▶ Exercise objective:
Lines in the records below that contain the word "agent" must each be copied.

*** Data supplied Section Begins ***

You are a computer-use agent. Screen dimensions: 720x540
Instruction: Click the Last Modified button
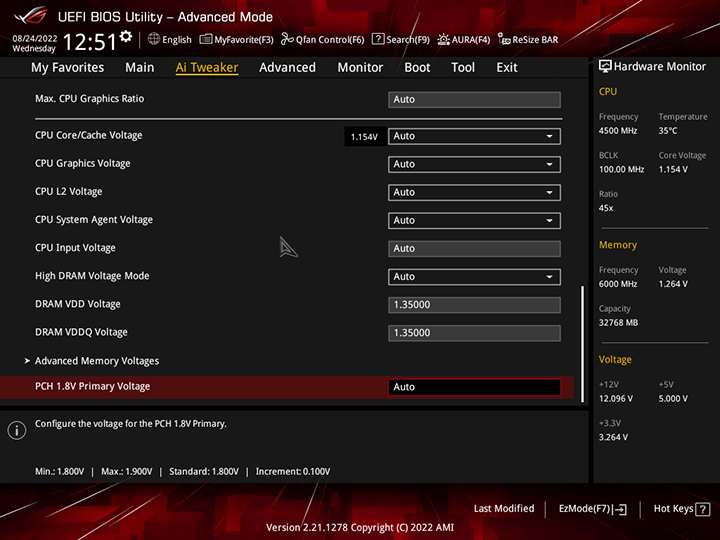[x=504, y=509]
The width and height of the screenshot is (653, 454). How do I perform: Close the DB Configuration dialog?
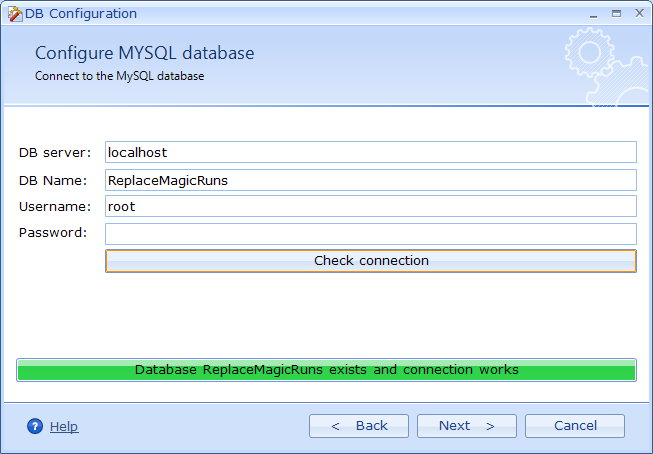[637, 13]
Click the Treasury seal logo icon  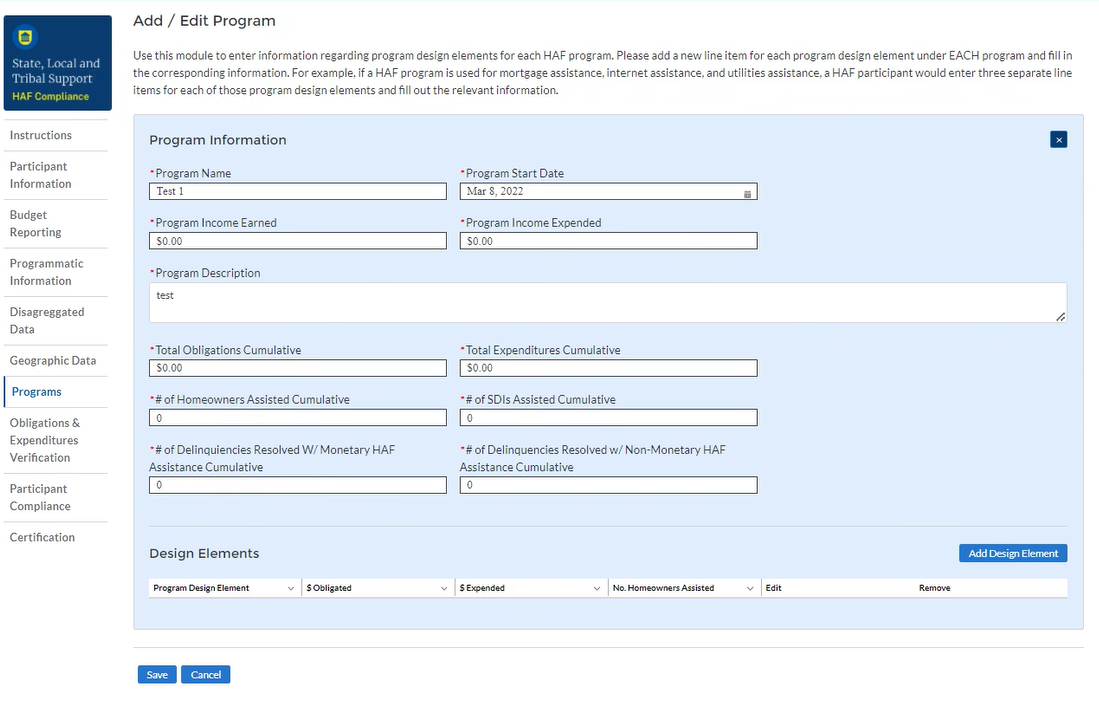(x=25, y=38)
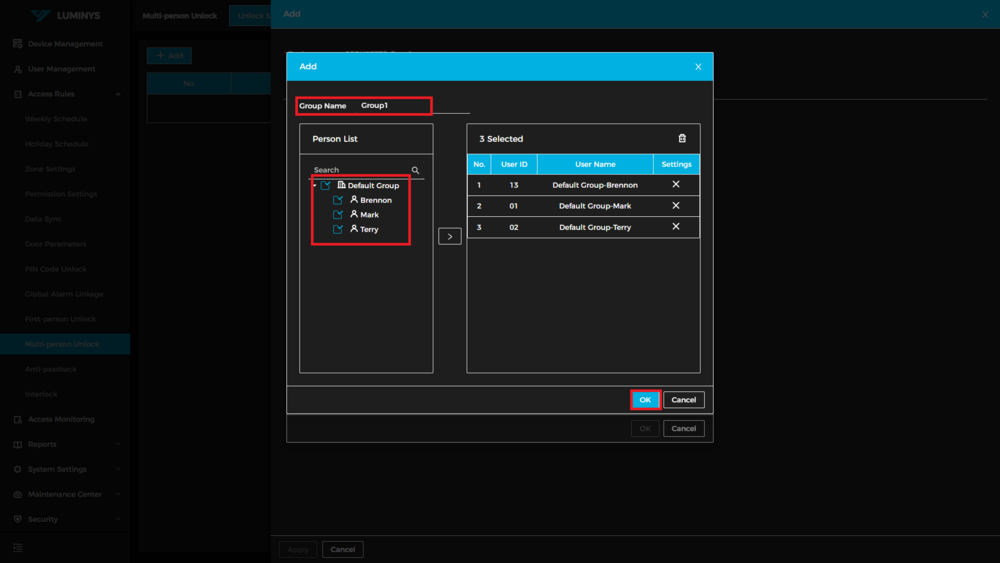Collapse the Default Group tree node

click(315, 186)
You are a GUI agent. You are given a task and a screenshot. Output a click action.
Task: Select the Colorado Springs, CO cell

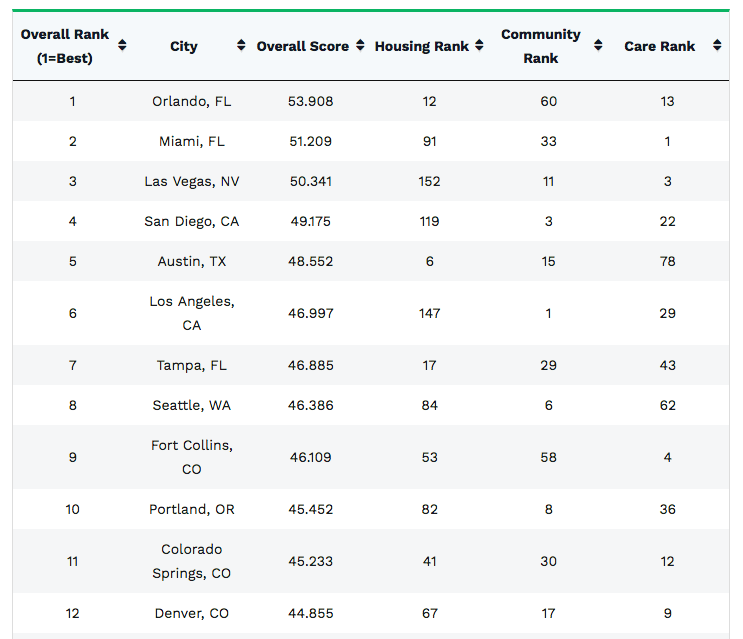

*** Data supplied Section Ends ***

▶ Exercise answer:
You are a computer-use agent. Screen dimensions: 720x540
You are a GUI agent. You are given a task and a screenshot. Output a click action.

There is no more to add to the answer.